In honor of classical music greats, a group of Northwestern performers and composers have united to raise awareness for a unique music genre. Exposure: Musicians for New Music was founded Fall Quarter to organize free concerts and showcase new classical music.
“New classical music gets kind of a bad rap, and we wanted to bring this music we love to a wider audience,” said Music and Weinberg sophomore Nathaniel Rudavsky-Brody, an Exposure organizer.
New classical music, also known as new art music, uses the same instruments as traditional classical music but calls on influences from Middle Eastern music to pop, Rudavsky-Brody said.
Composers can present their work to Exposure to be performed by the group’s core musicians. The group includes bass, piano, flute and oboe players and several vocalists
“We’re always trying to (expand) so we have an instrumentalist from every category that Northwestern has to offer,” said organizer Ryan MacGavin, a Music junior. “We also want to create new music written for the instrumentalists performing for us to sponsor a composer/performer relationship.”
Exposure will sponsor a Feb. 10 event at the Dittmar Memorial Gallery as part of the Tuesdays at Dittmar series. The hour-long concert begins at 7:30 p.m. and includes catered refreshments before and after the show.
“The point of the concert is to provide music that’s shorter and less formal than most concerts,” said Rudavsky-Brody. “People don’t have to feel like they’re going to a concert as much as enjoying new music.”
The concert will showcase student ensembles, a graduate string quartet and a professional singer from Chicago. While the group’s organizers are all NU students, MacGavin said Exposure will not be applying for Associated Student Government status because its goal is reaching out to musicians beyond the school.
“We’re just as open to other schools’ performance works as well as performers around the Chicago area,” MacGavin said. “Eventually it’s our goal to import people from around the country, whether they’re performers or composers, so they can be featured in our programs. But that’s maybe a year away.”
Although the group might ask for donations, MacGavin said the concerts will stay free.

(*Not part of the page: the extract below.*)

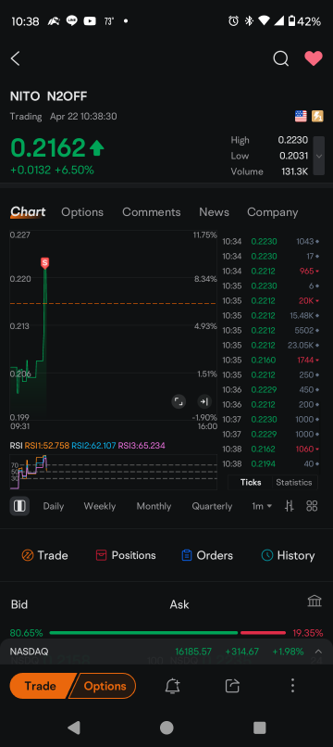The image size is (333, 747).
Task: Open the Positions shortcut
Action: tap(126, 555)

“It’s almost wrong to charge people to come to these concerts,” MacGavin said. “Not only is it our passion, but we’re trying to expose people to the new art that’s happening around them.”
Rudavsky-Brody said he hopes people will come to appreciate the genre.
“What we’re doing is in a way the future of concert music,” Rudavsky-Brody said. “Obviously the old masters are great, but a lot of people get turned off by some of the newer music. They hear one new composer and think it’s all weird. As composers we think it’s very interesting, and we think other people will as well once they give it a chance.”